Stated goal: Put everything from the line containing "The image size is (720, 480)." down to the line containing "(x=469, y=368)", both lines included, into a two-column CSV with the columns input and output, one row for each record with its text and its answer, each in one quoted field with line breaks turned into spaces. Leave the pictures out.

Input material:
-*-
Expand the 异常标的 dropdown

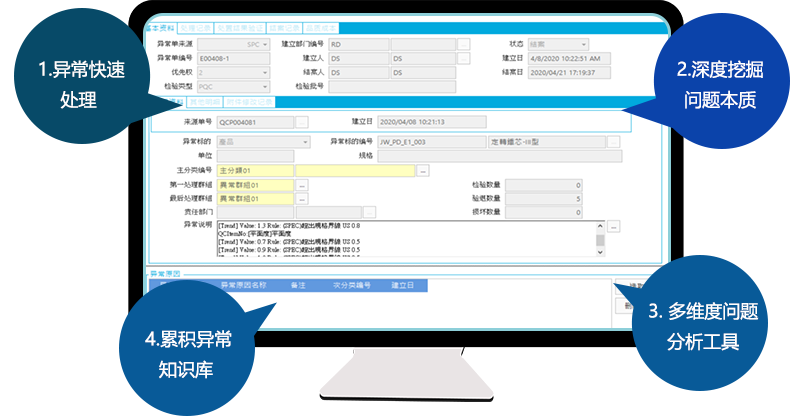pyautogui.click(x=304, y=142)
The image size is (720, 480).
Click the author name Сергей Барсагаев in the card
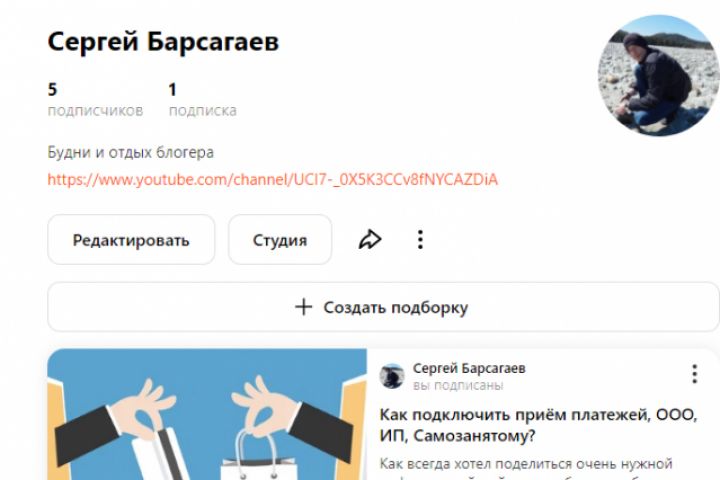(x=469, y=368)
-*-
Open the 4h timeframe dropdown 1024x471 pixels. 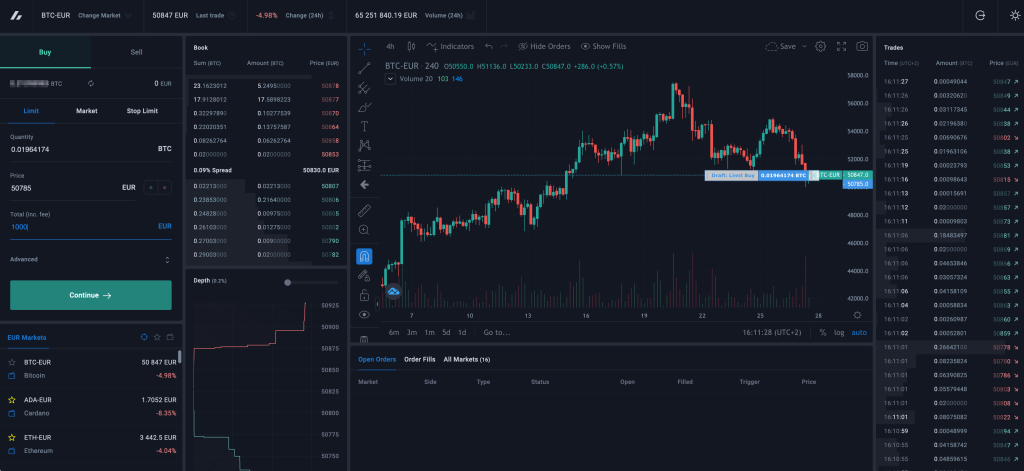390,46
-*-
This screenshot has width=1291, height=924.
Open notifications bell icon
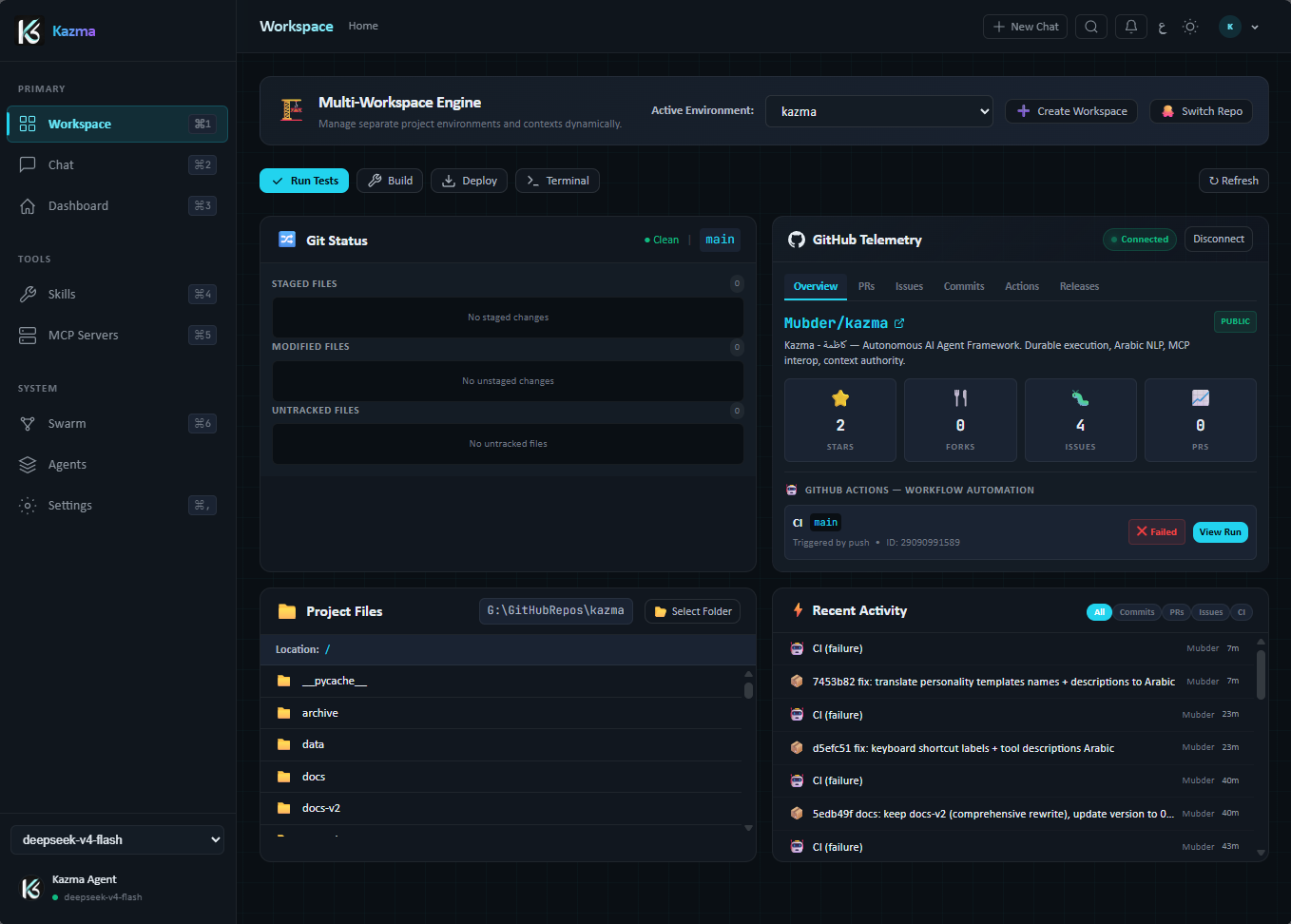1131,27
-*-
Finished exercise:
input,output
"The image size is (720, 480). Click the author name Сергей Барсагаев in the card","(x=469, y=368)"